An intense study in 2018 detailed that over 11,000 premature deaths are caused by poor air quality with 60 percent of the estimation constituting of children under the age of five. Although all kinds of air pollution are harmful to the health, microscopic PM2.5 particles is more harmful due to its ability to penetrate the lungs with its small size. In Lagos, air pollution causes more deaths than malnutrition and unsanitary hygiene practices. As a matter of fact, in the last few decades, casualties of air pollution in Nigeria have increased by 40 percent.
Cars with toxic emissions should be removed from the road.
Across the African continent, Nigeria currently has some of the highest levels of unhealthy air quality. Ten urban cities in the country have also been listed among thirty cities in Africa with the highest level of unhealthy quality of air. To combat air pollution in the state, it was recommended that consistent inspections of automobiles is done to stop older cars from releasing harmful chemicals into the atmosphere. There should also be removal of cars which emissions are toxic to the environment from the road.
Additionally, the need for generators which emit unhealthy air into the environment would decrease with the introduction of efficient electric energy. Reduction of air pollution is possible through this means because of the country’s access to sustainable energy resources that can supply power to the citizens. Likewise, air pollution can be decreased in the households of rural communities through substitution of firewood and charcoal for biogas. Biogas has the capability of cooking food and heating the house with the absence of air pollution.
Daily waste removal should be practiced by households.
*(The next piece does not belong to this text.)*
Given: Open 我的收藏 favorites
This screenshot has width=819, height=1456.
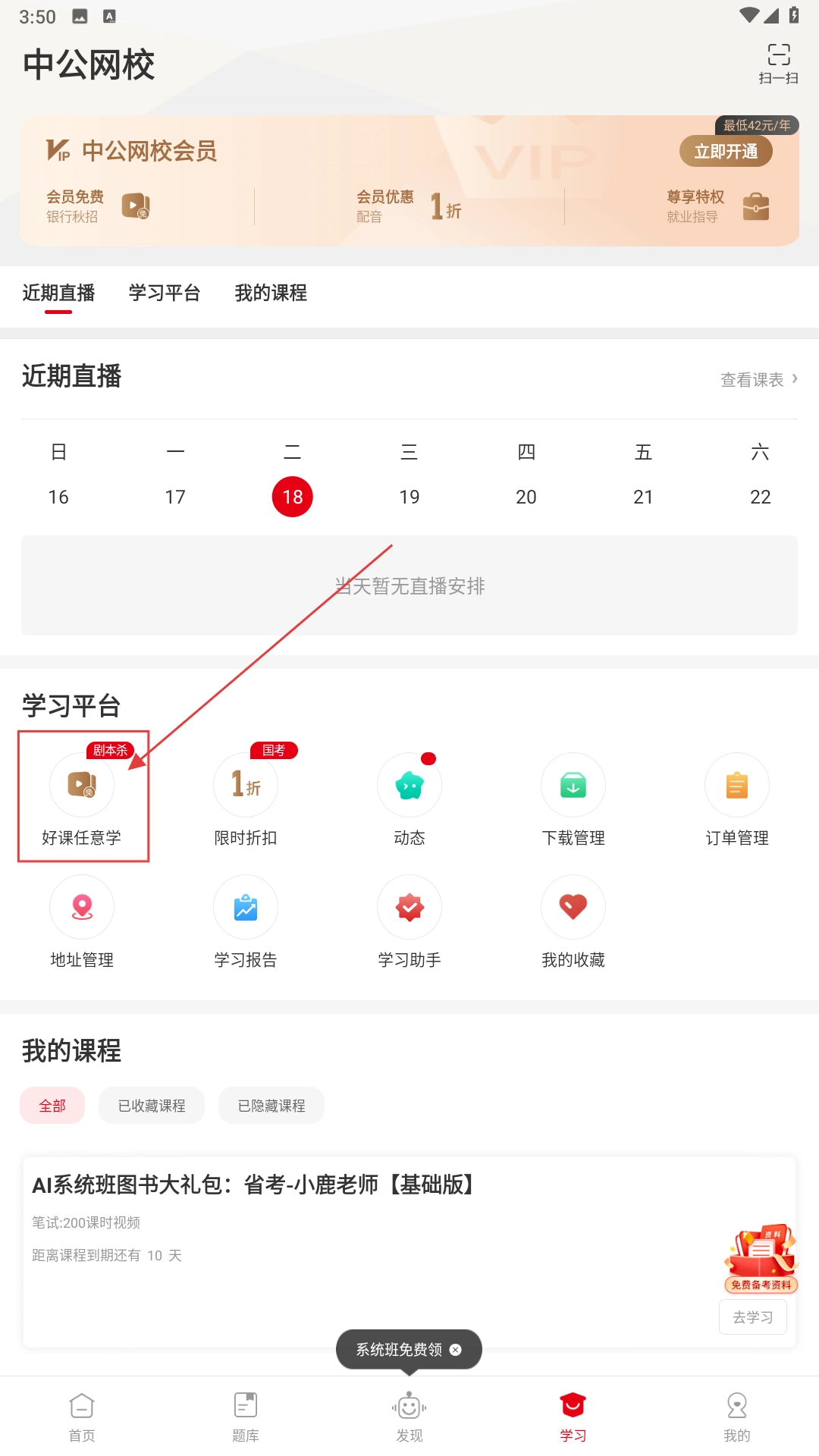Looking at the screenshot, I should point(573,908).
Furthermore, newer and better technologies like solar power would reduce emissions from industries to a significant level. The garbage situation of Nigeria’s commercial capital also needs attention. The amount of rubbish that are dumped, buried or burnt need to be monitored and cautioned by selected teams who would also be responsible for carrying out necessary punishments on perpetrators. The practice of recycling plastics should be embraced. Households should also learn the habit of daily waste removal for proper disposal of garbage for prevention of odors that contribute to air pollution.